What you have to do:
Only the lines below from the one containing "This screenshot has width=542, height=303." to the one containing "The image size" should be repeated, both included and unchanged.
** Given information follows **
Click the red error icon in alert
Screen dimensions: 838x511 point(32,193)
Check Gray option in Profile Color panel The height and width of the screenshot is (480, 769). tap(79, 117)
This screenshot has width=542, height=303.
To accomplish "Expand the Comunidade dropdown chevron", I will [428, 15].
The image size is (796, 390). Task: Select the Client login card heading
** End of Given information **
** Given information follows **
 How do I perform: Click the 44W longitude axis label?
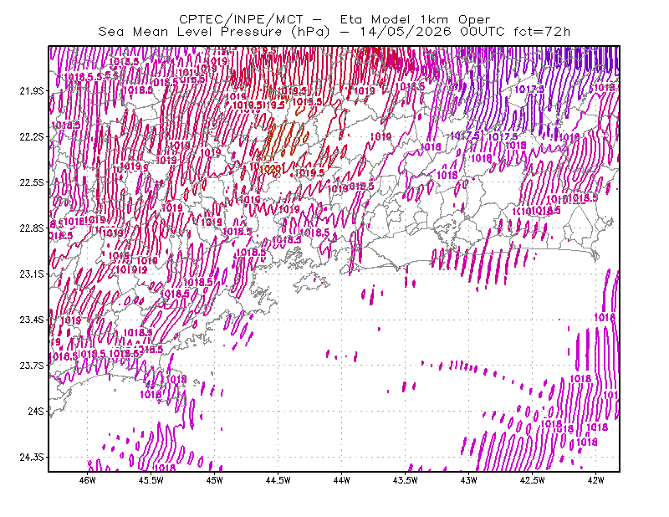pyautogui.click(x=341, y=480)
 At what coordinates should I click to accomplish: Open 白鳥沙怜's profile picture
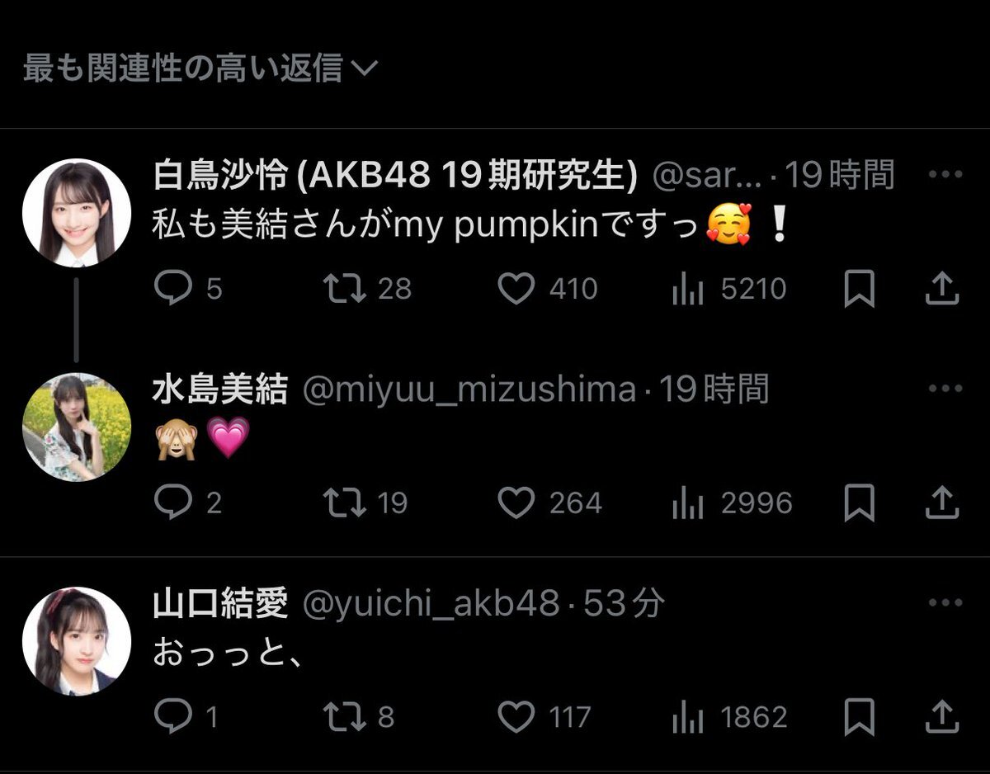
** End of Given information **
Solved problem:
This screenshot has width=542, height=303.
To accomplish "Expand the Comunidade dropdown chevron", I will [428, 15].
The image size is (796, 390). Task: Select the Client login card heading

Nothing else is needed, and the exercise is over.